▶ [AVAILABLE RECORDS]
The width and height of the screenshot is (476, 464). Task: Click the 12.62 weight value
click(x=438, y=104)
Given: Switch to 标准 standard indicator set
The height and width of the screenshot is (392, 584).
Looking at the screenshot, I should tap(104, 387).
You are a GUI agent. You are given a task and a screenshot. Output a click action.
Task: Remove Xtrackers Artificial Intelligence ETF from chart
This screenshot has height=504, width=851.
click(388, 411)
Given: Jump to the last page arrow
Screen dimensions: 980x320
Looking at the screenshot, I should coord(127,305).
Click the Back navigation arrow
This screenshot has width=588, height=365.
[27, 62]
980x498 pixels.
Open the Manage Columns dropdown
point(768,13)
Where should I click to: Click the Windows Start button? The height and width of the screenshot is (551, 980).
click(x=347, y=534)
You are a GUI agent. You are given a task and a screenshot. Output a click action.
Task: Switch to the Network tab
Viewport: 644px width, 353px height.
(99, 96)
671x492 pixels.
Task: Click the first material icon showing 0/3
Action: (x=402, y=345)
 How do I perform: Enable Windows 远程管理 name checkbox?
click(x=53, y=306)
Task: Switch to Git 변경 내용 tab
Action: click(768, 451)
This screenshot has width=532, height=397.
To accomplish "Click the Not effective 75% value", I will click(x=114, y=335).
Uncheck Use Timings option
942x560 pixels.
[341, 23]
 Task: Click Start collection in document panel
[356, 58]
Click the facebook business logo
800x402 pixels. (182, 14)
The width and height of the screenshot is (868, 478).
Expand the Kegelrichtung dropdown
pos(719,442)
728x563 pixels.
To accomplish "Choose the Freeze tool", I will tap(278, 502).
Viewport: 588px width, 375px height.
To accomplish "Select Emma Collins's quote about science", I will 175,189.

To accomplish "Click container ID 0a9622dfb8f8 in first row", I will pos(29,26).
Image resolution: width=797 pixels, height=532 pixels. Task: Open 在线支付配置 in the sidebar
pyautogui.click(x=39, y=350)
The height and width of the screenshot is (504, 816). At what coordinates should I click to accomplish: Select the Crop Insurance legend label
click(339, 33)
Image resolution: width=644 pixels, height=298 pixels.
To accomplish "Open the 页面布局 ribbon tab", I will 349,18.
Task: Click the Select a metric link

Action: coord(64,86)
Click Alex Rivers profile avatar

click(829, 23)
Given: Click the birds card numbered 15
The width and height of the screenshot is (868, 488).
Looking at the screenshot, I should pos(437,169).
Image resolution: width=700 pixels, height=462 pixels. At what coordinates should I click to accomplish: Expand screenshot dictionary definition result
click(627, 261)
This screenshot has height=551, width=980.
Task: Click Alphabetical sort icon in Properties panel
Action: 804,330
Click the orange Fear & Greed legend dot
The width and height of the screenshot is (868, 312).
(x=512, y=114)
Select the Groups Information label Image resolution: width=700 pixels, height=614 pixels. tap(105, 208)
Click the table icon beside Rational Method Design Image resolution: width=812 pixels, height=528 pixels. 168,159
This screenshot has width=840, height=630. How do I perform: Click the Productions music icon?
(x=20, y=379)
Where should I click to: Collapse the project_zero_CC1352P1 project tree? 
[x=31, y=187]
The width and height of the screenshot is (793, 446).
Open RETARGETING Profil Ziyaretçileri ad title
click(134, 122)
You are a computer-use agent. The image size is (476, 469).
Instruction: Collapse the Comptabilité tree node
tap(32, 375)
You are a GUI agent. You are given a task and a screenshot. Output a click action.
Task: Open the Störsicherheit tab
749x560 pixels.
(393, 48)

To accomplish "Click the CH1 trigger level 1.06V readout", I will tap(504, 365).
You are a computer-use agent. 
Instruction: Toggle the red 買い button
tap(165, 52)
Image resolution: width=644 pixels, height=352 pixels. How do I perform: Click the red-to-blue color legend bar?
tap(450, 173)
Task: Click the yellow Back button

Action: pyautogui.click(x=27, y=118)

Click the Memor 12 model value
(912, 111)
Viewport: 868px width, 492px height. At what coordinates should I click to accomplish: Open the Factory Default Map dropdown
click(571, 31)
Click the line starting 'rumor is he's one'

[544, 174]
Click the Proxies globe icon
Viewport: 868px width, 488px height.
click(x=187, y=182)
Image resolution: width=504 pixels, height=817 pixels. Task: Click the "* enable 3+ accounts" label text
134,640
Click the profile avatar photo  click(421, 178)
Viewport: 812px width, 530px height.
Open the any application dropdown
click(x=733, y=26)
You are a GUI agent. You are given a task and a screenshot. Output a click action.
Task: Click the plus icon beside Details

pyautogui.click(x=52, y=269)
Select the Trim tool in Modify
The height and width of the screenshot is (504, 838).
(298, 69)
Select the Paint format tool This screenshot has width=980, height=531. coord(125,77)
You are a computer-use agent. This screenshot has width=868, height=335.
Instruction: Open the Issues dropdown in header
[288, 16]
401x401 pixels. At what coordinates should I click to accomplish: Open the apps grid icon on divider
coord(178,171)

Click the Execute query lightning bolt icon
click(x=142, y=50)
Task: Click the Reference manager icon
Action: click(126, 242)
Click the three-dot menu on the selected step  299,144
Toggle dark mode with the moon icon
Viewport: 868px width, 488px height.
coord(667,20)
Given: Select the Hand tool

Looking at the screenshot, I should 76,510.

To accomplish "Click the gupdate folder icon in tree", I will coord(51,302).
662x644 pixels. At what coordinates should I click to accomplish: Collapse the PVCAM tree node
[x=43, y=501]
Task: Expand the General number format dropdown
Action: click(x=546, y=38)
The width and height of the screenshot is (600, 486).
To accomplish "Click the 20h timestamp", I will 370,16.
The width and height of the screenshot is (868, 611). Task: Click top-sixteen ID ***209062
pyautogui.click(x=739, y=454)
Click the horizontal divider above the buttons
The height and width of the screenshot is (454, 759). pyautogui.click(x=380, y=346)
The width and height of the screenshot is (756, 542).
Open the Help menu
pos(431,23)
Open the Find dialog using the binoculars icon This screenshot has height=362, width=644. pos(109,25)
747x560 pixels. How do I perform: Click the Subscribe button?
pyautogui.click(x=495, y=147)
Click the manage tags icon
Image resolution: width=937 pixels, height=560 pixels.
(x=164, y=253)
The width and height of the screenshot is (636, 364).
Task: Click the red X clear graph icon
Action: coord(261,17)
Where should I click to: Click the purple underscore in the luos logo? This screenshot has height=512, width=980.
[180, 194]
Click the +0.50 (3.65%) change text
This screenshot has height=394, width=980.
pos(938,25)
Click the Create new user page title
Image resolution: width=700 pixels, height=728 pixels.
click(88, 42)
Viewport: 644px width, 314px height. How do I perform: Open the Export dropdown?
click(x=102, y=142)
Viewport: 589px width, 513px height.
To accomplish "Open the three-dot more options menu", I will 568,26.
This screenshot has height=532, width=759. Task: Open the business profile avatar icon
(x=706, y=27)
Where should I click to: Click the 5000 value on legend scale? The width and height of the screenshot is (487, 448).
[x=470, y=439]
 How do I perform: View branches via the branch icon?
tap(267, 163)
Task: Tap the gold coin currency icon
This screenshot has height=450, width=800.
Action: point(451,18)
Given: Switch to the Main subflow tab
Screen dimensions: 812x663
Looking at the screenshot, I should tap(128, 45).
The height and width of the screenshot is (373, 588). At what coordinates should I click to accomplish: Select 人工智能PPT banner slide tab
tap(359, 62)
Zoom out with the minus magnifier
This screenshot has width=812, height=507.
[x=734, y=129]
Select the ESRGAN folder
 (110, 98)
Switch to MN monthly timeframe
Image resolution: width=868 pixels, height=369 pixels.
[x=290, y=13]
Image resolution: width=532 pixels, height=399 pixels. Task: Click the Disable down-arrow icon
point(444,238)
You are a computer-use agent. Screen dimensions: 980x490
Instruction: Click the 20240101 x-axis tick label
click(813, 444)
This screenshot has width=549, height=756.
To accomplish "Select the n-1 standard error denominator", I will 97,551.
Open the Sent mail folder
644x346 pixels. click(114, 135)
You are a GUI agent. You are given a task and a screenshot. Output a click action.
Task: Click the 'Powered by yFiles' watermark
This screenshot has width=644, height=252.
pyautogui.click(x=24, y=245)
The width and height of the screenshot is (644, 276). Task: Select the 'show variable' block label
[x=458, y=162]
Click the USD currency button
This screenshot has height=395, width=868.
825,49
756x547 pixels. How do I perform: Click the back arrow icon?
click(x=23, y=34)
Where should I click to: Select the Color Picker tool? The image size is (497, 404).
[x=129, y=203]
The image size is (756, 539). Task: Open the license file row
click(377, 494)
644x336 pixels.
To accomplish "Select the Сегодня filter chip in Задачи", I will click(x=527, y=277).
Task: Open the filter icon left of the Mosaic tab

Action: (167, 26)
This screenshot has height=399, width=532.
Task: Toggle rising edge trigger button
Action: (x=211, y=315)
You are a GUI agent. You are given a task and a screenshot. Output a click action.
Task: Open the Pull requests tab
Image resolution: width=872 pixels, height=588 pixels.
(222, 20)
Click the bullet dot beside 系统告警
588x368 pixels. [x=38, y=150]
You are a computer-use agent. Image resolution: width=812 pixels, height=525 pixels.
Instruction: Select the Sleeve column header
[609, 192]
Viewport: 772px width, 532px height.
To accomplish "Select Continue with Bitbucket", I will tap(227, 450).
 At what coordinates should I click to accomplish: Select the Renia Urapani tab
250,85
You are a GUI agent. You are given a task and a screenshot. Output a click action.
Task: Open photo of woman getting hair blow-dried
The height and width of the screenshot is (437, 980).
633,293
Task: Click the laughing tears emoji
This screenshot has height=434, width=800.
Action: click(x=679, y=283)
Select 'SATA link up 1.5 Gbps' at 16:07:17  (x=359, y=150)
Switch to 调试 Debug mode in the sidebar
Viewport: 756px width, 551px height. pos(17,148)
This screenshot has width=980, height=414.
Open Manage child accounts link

▶ [CHALLENGE] Copy the entries above word for word, from the first line through the line containing "Looking at the screenshot, I should tap(104, 387).", including that line.

▶ [FULL ANSWER]
The width and height of the screenshot is (476, 464). Task: Click the 12.62 weight value
click(x=438, y=104)
Given: Switch to 标准 standard indicator set
The height and width of the screenshot is (392, 584).
Looking at the screenshot, I should tap(104, 387).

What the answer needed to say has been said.